Write out every line of the material below as a numbered list, skipping blank lines. Leave the pictures out.

———

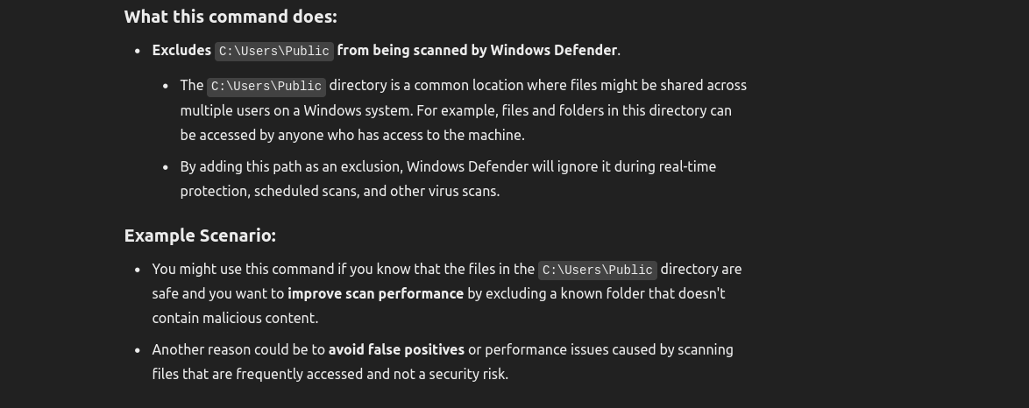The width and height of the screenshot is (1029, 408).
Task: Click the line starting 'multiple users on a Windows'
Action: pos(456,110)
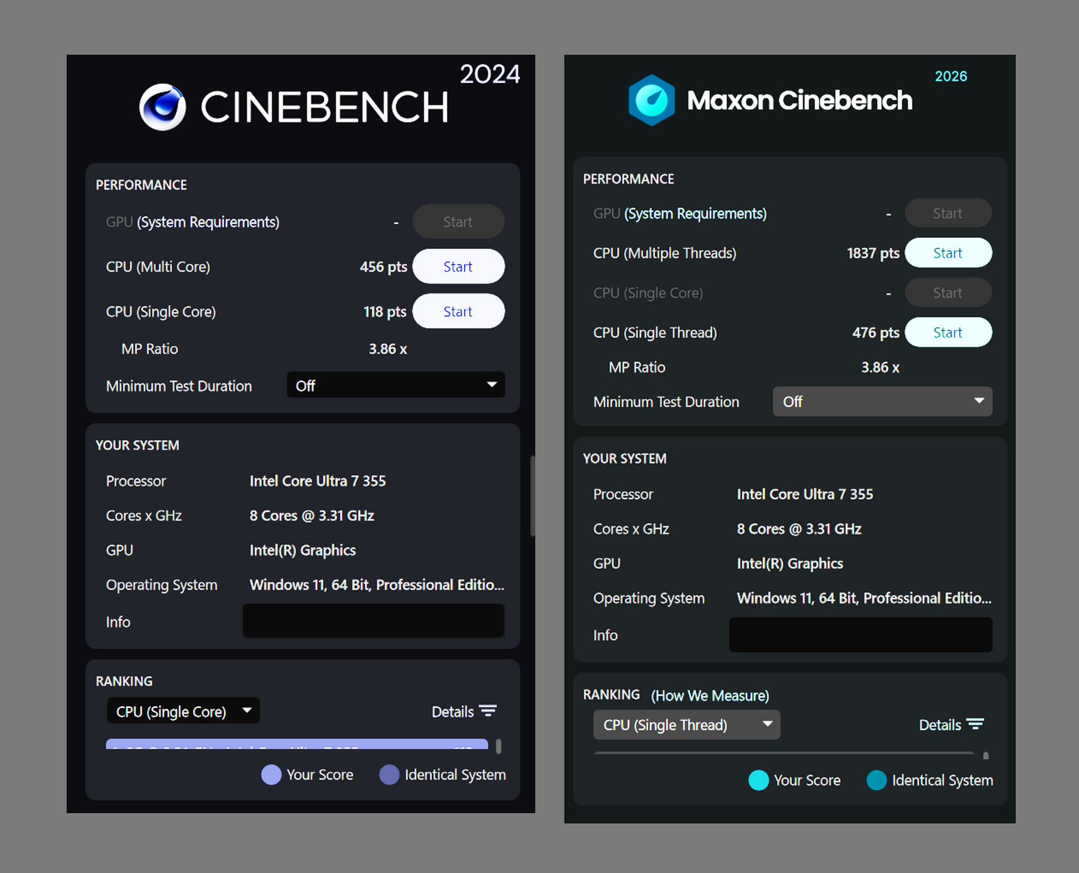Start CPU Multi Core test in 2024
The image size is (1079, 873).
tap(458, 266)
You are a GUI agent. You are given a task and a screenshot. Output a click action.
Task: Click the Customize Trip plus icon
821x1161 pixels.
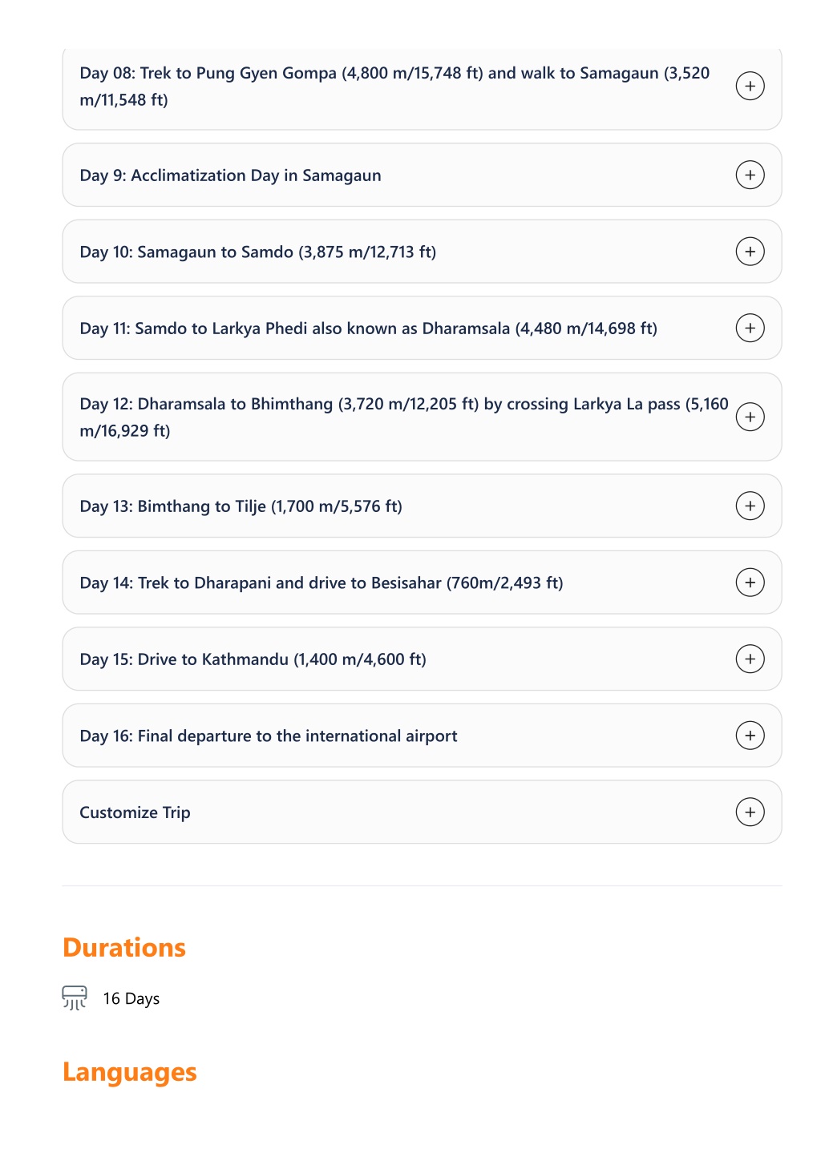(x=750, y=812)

———

> _Task response_
1. The width and height of the screenshot is (1029, 408).
2. Task: Click the line starting 'multiple users on a Windows'
3. Action: pos(456,110)
4. Start CPU Multi Core test in 2024
5. The image size is (1079, 873).
6. tap(458, 266)
7. You are a GUI agent. You are given a task and a screenshot. Output a click action.
8. Task: Click the Customize Trip plus icon
9. 821x1161 pixels.
10. (x=750, y=812)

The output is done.